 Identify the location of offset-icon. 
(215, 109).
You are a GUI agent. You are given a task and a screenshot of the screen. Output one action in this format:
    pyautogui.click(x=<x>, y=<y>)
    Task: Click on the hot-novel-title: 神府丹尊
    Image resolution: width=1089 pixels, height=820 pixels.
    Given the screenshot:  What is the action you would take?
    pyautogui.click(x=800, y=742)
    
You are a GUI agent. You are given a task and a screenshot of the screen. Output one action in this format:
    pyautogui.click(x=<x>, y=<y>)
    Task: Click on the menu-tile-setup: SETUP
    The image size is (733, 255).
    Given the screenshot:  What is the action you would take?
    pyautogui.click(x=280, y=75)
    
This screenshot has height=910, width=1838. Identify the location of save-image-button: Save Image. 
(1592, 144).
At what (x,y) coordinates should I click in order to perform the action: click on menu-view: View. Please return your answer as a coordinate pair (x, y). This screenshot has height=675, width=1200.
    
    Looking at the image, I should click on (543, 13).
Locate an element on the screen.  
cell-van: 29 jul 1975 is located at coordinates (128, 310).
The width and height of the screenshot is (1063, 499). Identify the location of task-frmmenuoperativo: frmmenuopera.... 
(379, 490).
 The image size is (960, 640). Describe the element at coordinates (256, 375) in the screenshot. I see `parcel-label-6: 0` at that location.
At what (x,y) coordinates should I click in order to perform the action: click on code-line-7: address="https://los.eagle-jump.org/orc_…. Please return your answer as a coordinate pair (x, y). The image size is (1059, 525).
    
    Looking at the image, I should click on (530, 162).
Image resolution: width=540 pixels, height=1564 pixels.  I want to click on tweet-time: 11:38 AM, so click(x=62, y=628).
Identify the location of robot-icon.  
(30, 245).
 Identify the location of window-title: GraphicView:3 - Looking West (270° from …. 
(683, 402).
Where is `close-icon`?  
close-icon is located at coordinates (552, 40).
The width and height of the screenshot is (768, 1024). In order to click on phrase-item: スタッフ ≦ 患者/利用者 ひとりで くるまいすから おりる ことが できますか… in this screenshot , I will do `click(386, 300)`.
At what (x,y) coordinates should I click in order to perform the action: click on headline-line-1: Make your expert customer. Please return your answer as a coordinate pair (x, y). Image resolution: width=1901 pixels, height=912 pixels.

★ ★ ★

WHAT YOU HAVE TO DO → Please swap "Identify the location of" for "Find the position of" everywhere in the lines above and give them again with nothing else changed.

EXERCISE SOLUTION →
 Find the position of offset-icon. 
(215, 109).
You are a GUI agent. You are given a task and a screenshot of the screen. Output one action in this format:
    pyautogui.click(x=<x>, y=<y>)
    Task: Click on the hot-novel-title: 神府丹尊
    Image resolution: width=1089 pixels, height=820 pixels.
    Given the screenshot:  What is the action you would take?
    pyautogui.click(x=800, y=742)
    
You are a GUI agent. You are given a task and a screenshot of the screen. Output one action in this format:
    pyautogui.click(x=<x>, y=<y>)
    Task: Click on the menu-tile-setup: SETUP
    The image size is (733, 255).
    Given the screenshot:  What is the action you would take?
    pyautogui.click(x=280, y=75)
    
This screenshot has height=910, width=1838. Find the position of save-image-button: Save Image. 
(1592, 144).
At what (x,y) coordinates should I click in order to perform the action: click on menu-view: View. Please return your answer as a coordinate pair (x, y). This screenshot has height=675, width=1200.
    
    Looking at the image, I should click on (543, 13).
Locate an element on the screen.  
cell-van: 29 jul 1975 is located at coordinates (128, 310).
The width and height of the screenshot is (1063, 499). Find the position of task-frmmenuoperativo: frmmenuopera.... 
(379, 490).
 The image size is (960, 640). Describe the element at coordinates (256, 375) in the screenshot. I see `parcel-label-6: 0` at that location.
At what (x,y) coordinates should I click in order to perform the action: click on code-line-7: address="https://los.eagle-jump.org/orc_…. Please return your answer as a coordinate pair (x, y). The image size is (1059, 525).
    
    Looking at the image, I should click on (530, 162).
Image resolution: width=540 pixels, height=1564 pixels.  I want to click on tweet-time: 11:38 AM, so click(x=62, y=628).
Find the position of robot-icon.  
(30, 245).
 Find the position of window-title: GraphicView:3 - Looking West (270° from …. 
(683, 402).
Where is `close-icon`?  
close-icon is located at coordinates (552, 40).
The width and height of the screenshot is (768, 1024). In order to click on phrase-item: スタッフ ≦ 患者/利用者 ひとりで くるまいすから おりる ことが できますか… in this screenshot , I will do `click(386, 300)`.
At what (x,y) coordinates should I click in order to perform the action: click on headline-line-1: Make your expert customer. Please return your answer as a coordinate pair (x, y). Image resolution: width=1901 pixels, height=912 pixels.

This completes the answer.